This month, Mr. Miller placed in the Annapolis hopper a bill to raise the gas tax by just over 50 percent, to 35.5 cents a gallon — which would make it the fourth‐highest in the nation — with the new revenue going to transportation projects. Mr. Miller’s bill joins similar legislation by Montgomery County Del. Sheila E. Hixson, who wants a slightly smaller increase, to 33.5 cents a gallon.
“It’s going to be tough for some people,” Mr. Miller said of the gas tax hike and other tax increases and budget cuts he claims are necessary, “but they’re going to have to suck it up and move forward for the good of the state of Maryland.”
There is some merit to Mr. Miller and Ms. Hixson’s proposals. Maryland’s roadways have been underfunded for more than a decade, first by the transportation‐unfriendly Glendening administration and then by the cash‐strapped Ehrlich administration. But if Marylanders must, in Senator Miller’s words, “suck it up,” lawmakers should do the same by ending the corporate welfare and cutting the pork‐barrel spending that the state forces motorists to finance.
From the millions of dollars that Maryland is paying British Airways (as reported in The Sun last October) to keep the global carrier at BWI Marshall Airport to all the gas tax dollars that go to the D.C. Metro and other transit systems that move relatively few people at extremely high cost, transportation trust fund money is being channeled away from the roadways and other heavily used transportation systems that need support.
The gas tax, in theory, is a good mechanism for funding roadways because drivers are taxed according to their usage: The more you drive, the more gas you buy and the more tax you pay. But the value of gas tax revenue has fallen over the years because of inflation and improved vehicle gas mileage. The result is that we’re paying less for road maintenance in real terms per each roadway‐damaging vehicle mile that we drive.
And those aren’t the only reasons Maryland’s transportation trust fund isn’t maintaining the state’s once high‐quality roadway system. Maryland officials have a passion for spending trust fund money on dubious “prestige” transportation projects, such as the hyper‐expensive Metro heavy rail, that have high publicity value but make little sense from a public policy perspective.

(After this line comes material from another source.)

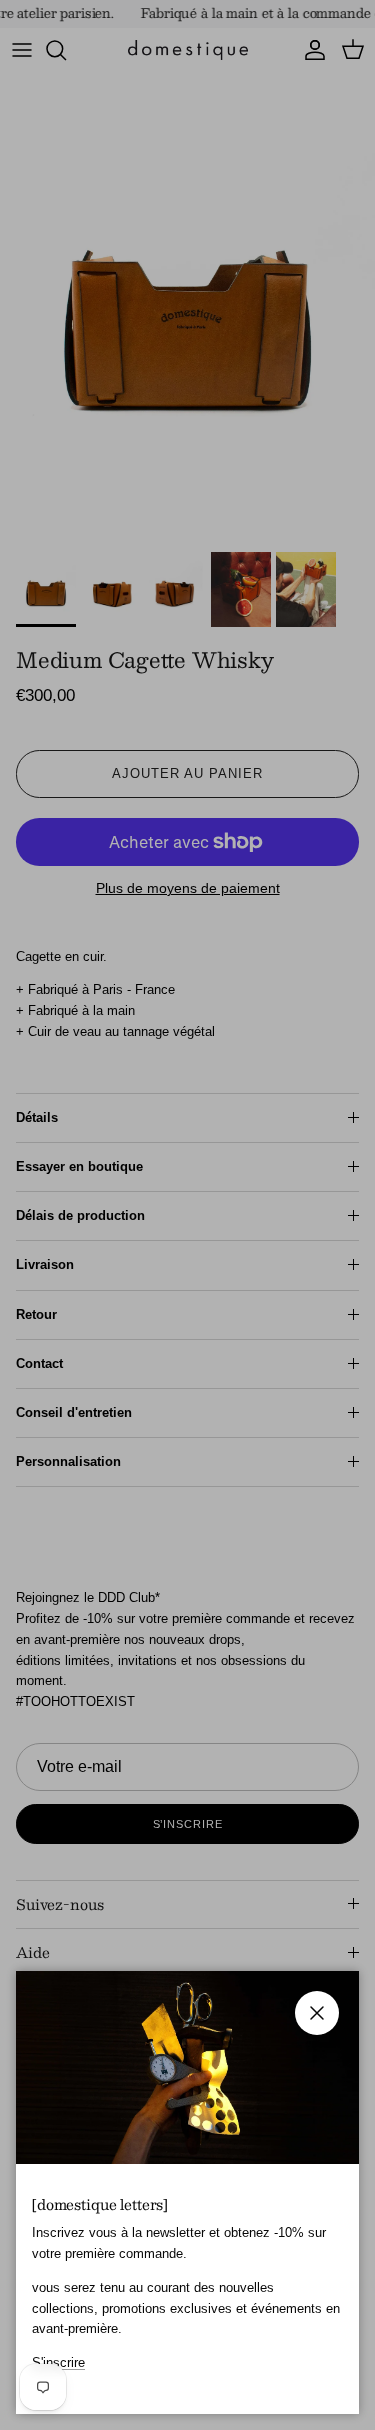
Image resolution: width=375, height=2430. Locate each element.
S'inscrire (58, 2362)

Motorists should be angry about the questionable use of the transportation fund, but they should be outraged by the corporate welfare that politicians in Annapolis hand out to gas retailers. Consider the state’s 1974 “mandatory middleman” law, which prohibits oil companies from selling motor fuel directly to consumers. Instead, sales must be made through middlemen, such as franchised retailers. The result is a double markup on gasoline, so that oil companies and middlemen can profit on sales at the expense of motorists.
In 2002, Annapolis passed an “unfair price” law prohibiting retailers from selling motor fuels below state‐established minimum prices unless the retailers can prove that their prices aren’t “unfairly low.” Designed to rein in gasoline discounters such as convenience stores and shoppers’ clubs, the law dampens price competition and further pads gasoline profits.

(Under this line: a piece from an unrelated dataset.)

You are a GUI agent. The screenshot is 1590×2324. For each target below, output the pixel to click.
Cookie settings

Both of these laws are routinely defended by legislators as necessary to protect “the little guy” — meaning the businessmen who own gas stations. Curiously, the politicians make no mention of the effect these laws have on that other little guy, the motorist.

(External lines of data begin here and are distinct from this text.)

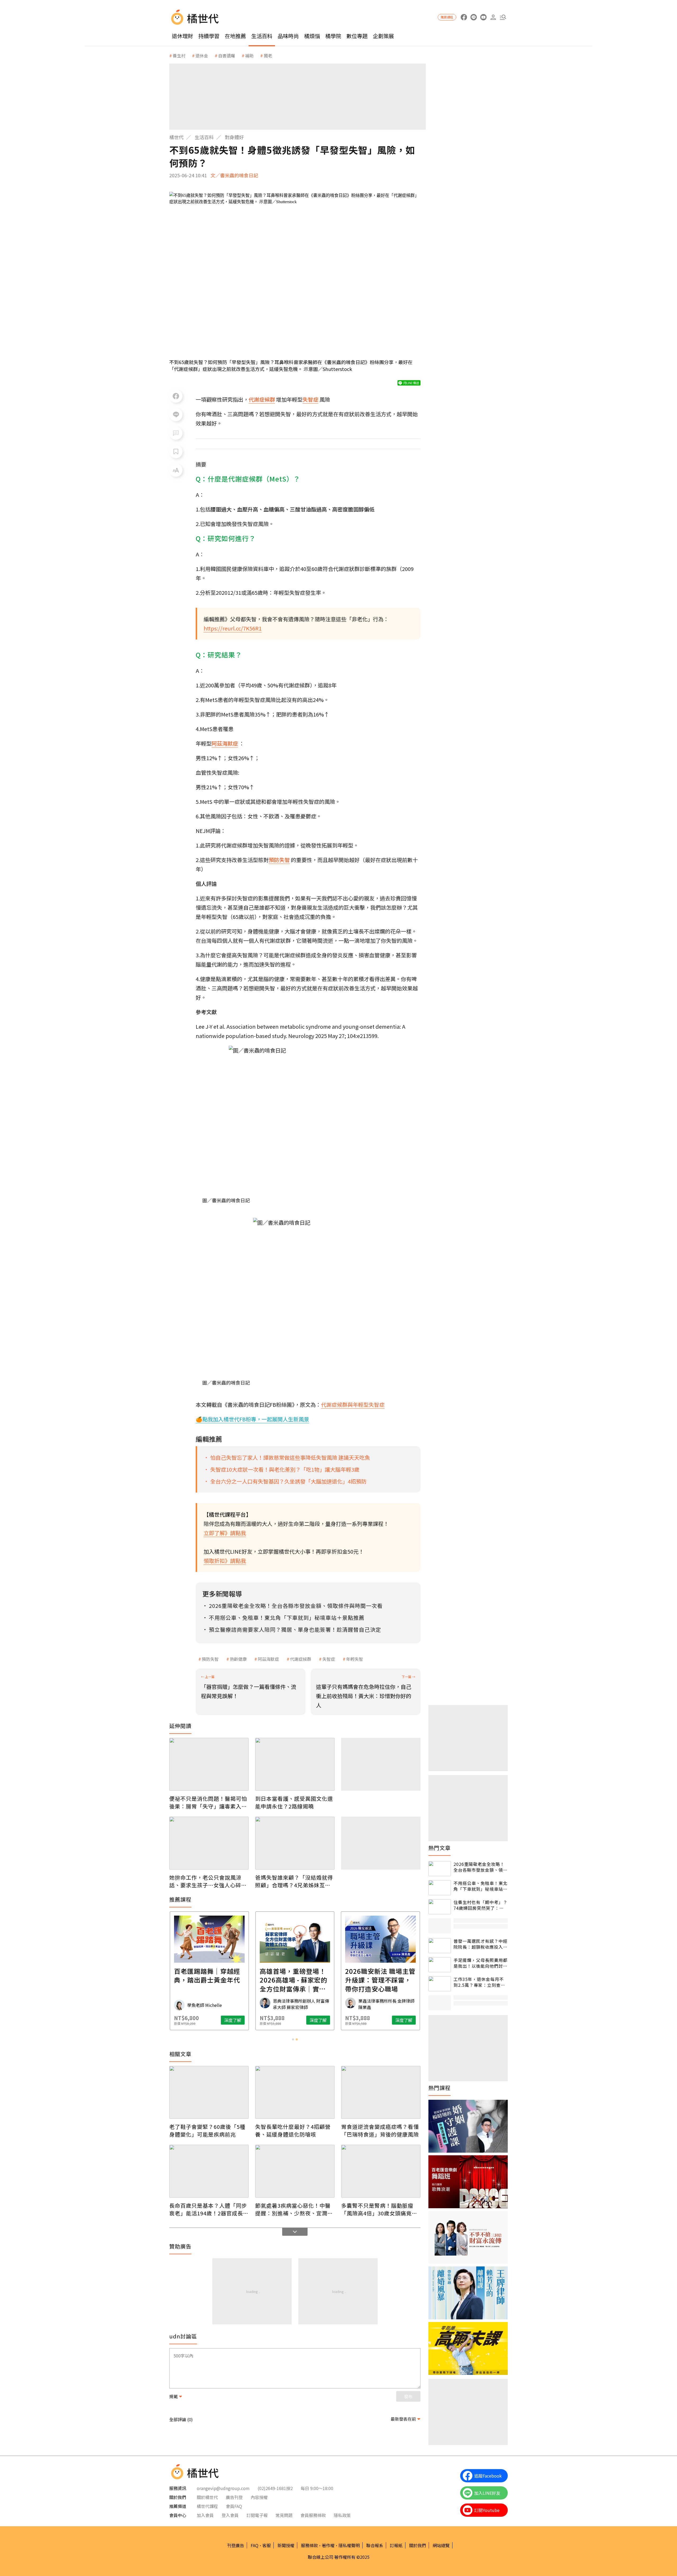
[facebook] (464, 17)
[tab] (293, 2039)
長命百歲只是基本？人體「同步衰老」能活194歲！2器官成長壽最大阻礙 (209, 2209)
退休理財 (182, 36)
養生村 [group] (179, 55)
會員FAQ (234, 2506)
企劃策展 (383, 36)
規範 (173, 2396)
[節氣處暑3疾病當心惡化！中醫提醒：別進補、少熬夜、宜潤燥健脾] (295, 2171)
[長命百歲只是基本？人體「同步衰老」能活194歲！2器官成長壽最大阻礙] (209, 2171)
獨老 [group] (268, 55)
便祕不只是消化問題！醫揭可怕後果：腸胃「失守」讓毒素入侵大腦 (208, 1802)
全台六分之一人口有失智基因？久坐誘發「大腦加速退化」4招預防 (288, 1481)
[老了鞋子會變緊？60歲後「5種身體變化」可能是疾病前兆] (209, 2092)
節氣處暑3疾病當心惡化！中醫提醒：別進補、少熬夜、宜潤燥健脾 (294, 2209)
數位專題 (357, 36)
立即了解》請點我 (225, 1533)
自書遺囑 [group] (226, 55)
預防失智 (210, 1659)
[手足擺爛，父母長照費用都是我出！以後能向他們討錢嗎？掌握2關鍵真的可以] (439, 1964)
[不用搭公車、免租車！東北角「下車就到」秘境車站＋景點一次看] (439, 1887)
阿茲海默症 (268, 1659)
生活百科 (261, 36)
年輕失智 (354, 1659)
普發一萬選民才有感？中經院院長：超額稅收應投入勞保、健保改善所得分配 (480, 1944)
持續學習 (208, 36)
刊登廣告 (235, 2545)
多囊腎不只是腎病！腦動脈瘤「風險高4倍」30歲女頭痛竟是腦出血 (379, 2209)
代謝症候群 (300, 1659)
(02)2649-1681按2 (275, 2488)
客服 (266, 2545)
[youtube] (483, 17)
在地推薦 (235, 36)
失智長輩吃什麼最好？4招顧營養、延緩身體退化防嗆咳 (293, 2130)
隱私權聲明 (349, 2545)
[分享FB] (175, 396)
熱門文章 (439, 1848)
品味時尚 (288, 36)
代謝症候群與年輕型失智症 (353, 1404)
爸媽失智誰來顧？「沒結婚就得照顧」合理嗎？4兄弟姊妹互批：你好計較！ (294, 1881)
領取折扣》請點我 (225, 1560)
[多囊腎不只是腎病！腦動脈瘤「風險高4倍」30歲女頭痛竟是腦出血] (380, 2171)
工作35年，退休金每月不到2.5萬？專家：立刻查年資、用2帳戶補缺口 (479, 1982)
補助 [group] (249, 55)
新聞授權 (285, 2545)
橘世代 (176, 137)
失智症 (328, 1659)
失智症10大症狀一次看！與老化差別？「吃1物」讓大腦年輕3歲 (284, 1469)
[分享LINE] (175, 414)
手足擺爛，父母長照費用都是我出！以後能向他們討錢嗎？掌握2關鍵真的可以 (480, 1963)
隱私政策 (342, 2515)
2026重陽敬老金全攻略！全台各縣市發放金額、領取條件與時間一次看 (480, 1867)
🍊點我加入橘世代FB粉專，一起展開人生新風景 (252, 1419)
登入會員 (230, 2515)
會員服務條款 (313, 2515)
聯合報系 (374, 2545)
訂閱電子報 (257, 2515)
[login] (493, 17)
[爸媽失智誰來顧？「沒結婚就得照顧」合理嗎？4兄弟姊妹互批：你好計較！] (295, 1843)
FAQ (254, 2545)
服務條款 (309, 2545)
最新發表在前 (403, 2419)
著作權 (328, 2545)
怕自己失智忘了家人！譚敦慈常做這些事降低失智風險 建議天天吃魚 (290, 1457)
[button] (503, 17)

If Maryland motorists must sacrifice by paying higher gas taxes, they should demand that Annapolis make better use of the transportation fund money and reduce the corporate welfare that the state hands out to politically favored businesses.
No doubt such reforms would lead to reduced campaign contributions for Maryland politicians. But perhaps the politicians should also “suck it up” for the good of the state.